Charities could 'advise financially excluded'
Charities could help tackle financial illiteracy by advising difficult to reach people on their money troubles, a think tank has proposed.
Staff at voluntary organisations, such as those dealing with ex-offenders, could assist but are put off from getting involved, a report found, for fear of falling foul of FCA rules on financial advice.
The new report from cross-party think tank Demos stated that a lack of “coordination between sectors involved in financial services provision and advice is stymying attempts to address the problem of financial exclusion”.
Encouraging charities to help is among the recommendations to Government.
Another is to urge companies to make employee contributions to the new Lifetime ISA through payroll.

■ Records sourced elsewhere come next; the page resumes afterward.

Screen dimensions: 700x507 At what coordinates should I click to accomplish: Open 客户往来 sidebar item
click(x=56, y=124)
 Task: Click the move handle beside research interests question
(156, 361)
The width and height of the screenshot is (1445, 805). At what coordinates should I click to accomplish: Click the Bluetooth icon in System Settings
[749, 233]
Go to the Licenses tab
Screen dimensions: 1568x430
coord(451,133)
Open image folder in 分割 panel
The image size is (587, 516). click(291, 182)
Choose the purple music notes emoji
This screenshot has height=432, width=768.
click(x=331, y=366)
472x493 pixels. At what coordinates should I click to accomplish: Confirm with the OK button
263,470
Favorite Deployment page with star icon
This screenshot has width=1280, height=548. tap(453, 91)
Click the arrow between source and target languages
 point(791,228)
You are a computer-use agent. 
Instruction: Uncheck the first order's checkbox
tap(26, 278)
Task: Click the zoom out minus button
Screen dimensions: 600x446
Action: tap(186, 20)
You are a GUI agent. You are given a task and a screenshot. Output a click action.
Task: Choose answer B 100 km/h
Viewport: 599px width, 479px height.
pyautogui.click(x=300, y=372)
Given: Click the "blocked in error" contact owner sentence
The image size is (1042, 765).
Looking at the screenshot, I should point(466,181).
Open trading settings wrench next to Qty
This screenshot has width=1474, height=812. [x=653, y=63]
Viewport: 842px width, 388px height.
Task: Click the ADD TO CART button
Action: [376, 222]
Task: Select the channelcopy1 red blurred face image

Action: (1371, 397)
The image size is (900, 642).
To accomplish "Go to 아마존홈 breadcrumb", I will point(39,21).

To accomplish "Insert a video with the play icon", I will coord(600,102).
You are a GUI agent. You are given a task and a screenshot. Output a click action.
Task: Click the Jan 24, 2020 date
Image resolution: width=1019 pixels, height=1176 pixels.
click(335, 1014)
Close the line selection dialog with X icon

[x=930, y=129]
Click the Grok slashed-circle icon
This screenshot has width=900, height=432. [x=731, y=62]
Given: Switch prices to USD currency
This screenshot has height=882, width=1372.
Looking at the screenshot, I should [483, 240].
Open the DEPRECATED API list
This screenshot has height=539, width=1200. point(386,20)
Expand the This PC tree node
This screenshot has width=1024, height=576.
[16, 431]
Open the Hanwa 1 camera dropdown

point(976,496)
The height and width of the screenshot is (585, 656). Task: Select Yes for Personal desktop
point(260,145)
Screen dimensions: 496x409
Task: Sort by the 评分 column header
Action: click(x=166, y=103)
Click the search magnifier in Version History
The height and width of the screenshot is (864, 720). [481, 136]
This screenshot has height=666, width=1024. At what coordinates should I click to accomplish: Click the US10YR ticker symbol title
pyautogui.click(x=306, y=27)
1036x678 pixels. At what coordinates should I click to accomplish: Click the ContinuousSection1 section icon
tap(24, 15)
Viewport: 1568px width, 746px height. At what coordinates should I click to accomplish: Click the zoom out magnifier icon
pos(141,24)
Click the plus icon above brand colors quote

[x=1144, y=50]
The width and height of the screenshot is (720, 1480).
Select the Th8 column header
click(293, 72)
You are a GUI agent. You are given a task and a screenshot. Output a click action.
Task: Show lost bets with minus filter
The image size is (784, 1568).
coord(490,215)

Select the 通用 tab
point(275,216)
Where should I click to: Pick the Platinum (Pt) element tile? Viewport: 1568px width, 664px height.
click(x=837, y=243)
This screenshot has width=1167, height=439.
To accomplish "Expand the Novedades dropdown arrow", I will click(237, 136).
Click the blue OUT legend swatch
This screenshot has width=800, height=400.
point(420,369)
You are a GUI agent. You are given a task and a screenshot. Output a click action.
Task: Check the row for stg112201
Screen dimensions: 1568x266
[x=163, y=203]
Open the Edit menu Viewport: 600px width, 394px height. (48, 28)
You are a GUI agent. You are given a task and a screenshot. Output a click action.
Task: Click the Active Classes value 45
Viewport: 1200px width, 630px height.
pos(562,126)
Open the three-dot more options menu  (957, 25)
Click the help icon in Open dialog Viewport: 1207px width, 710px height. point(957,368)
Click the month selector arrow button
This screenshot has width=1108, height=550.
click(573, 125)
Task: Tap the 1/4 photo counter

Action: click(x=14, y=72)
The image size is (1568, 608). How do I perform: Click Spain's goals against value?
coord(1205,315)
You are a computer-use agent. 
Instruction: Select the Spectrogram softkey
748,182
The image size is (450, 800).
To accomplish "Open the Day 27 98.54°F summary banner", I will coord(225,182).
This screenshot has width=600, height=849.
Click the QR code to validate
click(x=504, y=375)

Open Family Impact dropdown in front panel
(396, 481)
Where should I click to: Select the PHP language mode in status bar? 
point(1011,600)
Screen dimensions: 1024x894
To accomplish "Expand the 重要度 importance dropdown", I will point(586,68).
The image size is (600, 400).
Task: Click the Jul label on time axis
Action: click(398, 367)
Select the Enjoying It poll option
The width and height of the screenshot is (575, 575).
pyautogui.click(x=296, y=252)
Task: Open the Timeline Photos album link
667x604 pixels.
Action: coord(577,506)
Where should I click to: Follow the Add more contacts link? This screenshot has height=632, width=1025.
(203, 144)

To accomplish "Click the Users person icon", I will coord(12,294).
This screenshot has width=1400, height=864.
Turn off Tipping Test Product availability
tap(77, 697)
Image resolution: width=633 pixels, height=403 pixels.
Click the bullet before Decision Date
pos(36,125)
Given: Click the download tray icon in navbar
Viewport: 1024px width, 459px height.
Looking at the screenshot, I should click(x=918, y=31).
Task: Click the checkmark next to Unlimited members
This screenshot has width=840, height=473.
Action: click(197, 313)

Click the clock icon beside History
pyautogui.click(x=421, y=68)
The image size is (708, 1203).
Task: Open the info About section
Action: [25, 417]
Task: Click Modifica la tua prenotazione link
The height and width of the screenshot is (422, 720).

The plans stated: “Demos’ report identifies local charities, in particular, as a key resource for targeting those most at risk. Local organisations that work with homeless people, food bank visitors, housing association tenants or ex-offenders have the potential to advise financially excluded people who would otherwise be hard to reach.
“But charity staff that Demos spoke to were reluctant to give basic financial guidance due to many believing the FCA regulations on organisations giving financial advice are more restrictive than they actually are.”
It said: “The Government should allow Lifetime ISA customers to borrow without incurring a charge if the borrowed funds are fully repaid, and encourage employers to offer to provide employee contributions to the Lifetime ISA through payroll.
“In the long-term, the Government should introduce an auto-enrolment requirement on employers for savings.”
The study also showed that 1.5 million British adults lack a bank account and thousands more are building up “problematic debt and falling prey to pay day loans each year”.
Authors of the report stated that many ordinary Britons also “simply lack the financial and digital know-how to manage their money effectively”.
The report said: “Financial exclusion can be a vicious cycle, as the under-banked miss out on deals that are only available online or through direct debit payments (such as energy bills, mobile phone contracts and internet plans), and often struggle to access the credit needed to make investments, such as buying property, or the financial products to help them plan and save for the future.”